Tout ce sçurent bien le duc de Lancastre et le duc de Bretagne qui se tenoient à Bordeaux ; et étoient retournés une partie de leurs gens en Angleterre. L’archevêque de Ravenne et l’évêque de Carpentras, qui légats étoient, travailloient fort que un répit fût pris et accordé entre le duc d’Anjou et le duc de Lancastre ; et exploitèrent tant que le duc de Lancastre envoya trois de ses chevaliers à Pierregort pour parler au duc d’Anjou, au connétable et à leur conseil. Cils chevaliers furent le sire d’Aubeterre, le chanoine de Robersart, messire Guillaume Helman et monseigneur Thomas Douville. Si furent cils quatre chevaliers reçus, avec les traiteurs du duc d’Anjou, moult doucement, et rendoit le connétable grand’peine que unes trêves fussent prises entre ces parties. Tant fut parlementé pour traité et allé de l’un à l’autre, que unes trêves furent prises à durer jusques au darrain jour d’août. Et cuidèrent adonc les Anglois, dont ils furent déçus, que la journée de Monsach dût être enclose en la trêve.

  1. Pâques tomba cette année le 2 avril.
  2. Saint-Sever. Il y avait dans ce pays deux abbayes de ce nom, l’une au diocèse d’Aire, sur l’Adour, l’autre au diocèse de Tarbes, appelée St.-Sever de Rustan, plus rapprochée que la première de Mont-de-Marsan, où l’armée alla ensuite. Il paraît que le duc d’Anjou n’était pas présent à la plupart de ces expéditions, et que le connétable commandait seul l’armée.
  3. Il est probable que ceci doit s’entendre, non de la vicomté de Castelbon, qui est située au-delà des Pyrénées, mais de la ville de Mauvoisin ou de quelques autres seigneuries que le vicomte de Castelbon tenait du roi d’Angleterre, en Bigorre.

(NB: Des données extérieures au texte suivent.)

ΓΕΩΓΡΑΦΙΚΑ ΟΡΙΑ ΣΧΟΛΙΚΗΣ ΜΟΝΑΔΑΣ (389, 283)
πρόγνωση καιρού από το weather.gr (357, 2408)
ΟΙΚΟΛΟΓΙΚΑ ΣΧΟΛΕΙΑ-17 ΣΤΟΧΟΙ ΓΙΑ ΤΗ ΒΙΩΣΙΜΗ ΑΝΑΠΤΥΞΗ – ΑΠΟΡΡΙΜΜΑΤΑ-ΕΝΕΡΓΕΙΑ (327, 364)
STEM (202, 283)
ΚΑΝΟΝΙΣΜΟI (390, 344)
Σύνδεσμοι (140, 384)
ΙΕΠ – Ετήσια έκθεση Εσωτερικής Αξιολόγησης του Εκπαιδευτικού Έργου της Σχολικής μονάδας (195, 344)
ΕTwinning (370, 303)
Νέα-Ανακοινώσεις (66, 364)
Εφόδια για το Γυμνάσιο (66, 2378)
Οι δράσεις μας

  4. Sans doute Castelnau. Il y a plusieurs lieux de ce nom en Gascogne et eu Bigorre.
  5. L’Histoire de Languedoc pense qu’au lieu de Monsach ou plutôt Moissac, il faudrait lire Marziac, place du diocèse d’Auch, vers la frontière de Bigorre, dont le connétable avait vraisemblablement formé alors le siége. Cette conjecture paraît d’autant plus probable, qu’on a vu précédemment, au chap. CCCX, que Moissac s’était soumise au duc d’Anjou, au mois de juillet 1370. Mais outre que les Anglais pouvaient s’en être emparés de nouveau, ou les habitans s’être soustraits à la domination française, une autre raison m’empêche de l’admettre. On trouve dans Rymer les pleins pouvoirs donnés par le duc d’Anjou, le 17 mars, à trois personnes de son conseil pour traiter avec le comte de Foix et avec ceux à qui le fait touche (c’est-à-dire, sans doute, le duc de Lancastre et les plénipotentiaires), afin de suspendre et alonger la journée par nous emprise (c’est le duc d’Anjou qui parle) à lendemain de Pâques prochain venant, entre les villes de Montalban et de Moissac et les rivières de Garonne et de Tarn, à autre journée et à autre temps. On ne peut, ce me semble, ne pas reconnaître dans ces expressions la journée dont parle Froissart, qui fut d’abord assignée au lendemain de Pâques et remise ensuite au 18 d’août. Cependant l’historien de Languedoc n’y a vu qu’un rendez-vous avec le comte de Foix, pour traiter des affaires de Gascogne, et non une journée de bataille entre les Français et les Anglais. Il aurait sans doute pensé différemment s’il avait combiné cette pièce avec le récit de Froissart et celui de Walsingham qui dit decimo die aprilis… erat dies belli præfixus inter ipsum (le duc de Lancastre) et ducem Andegaviæ juxtà civitatem Tolosam. Or, Pâques était cette année le 2 avril ; ainsi le 10 était le lendemain de Quasimodo, jour où finissait la Pâque, et par conséquent le lendemain de Pâques. La journée dont il est question dans la pièce que je viens de citer, est donc la même que la journée de bataille dont parle Walsingham ; d’où il résulte que le rendez-vous était auprès de Moissac et non auprès de Marziac.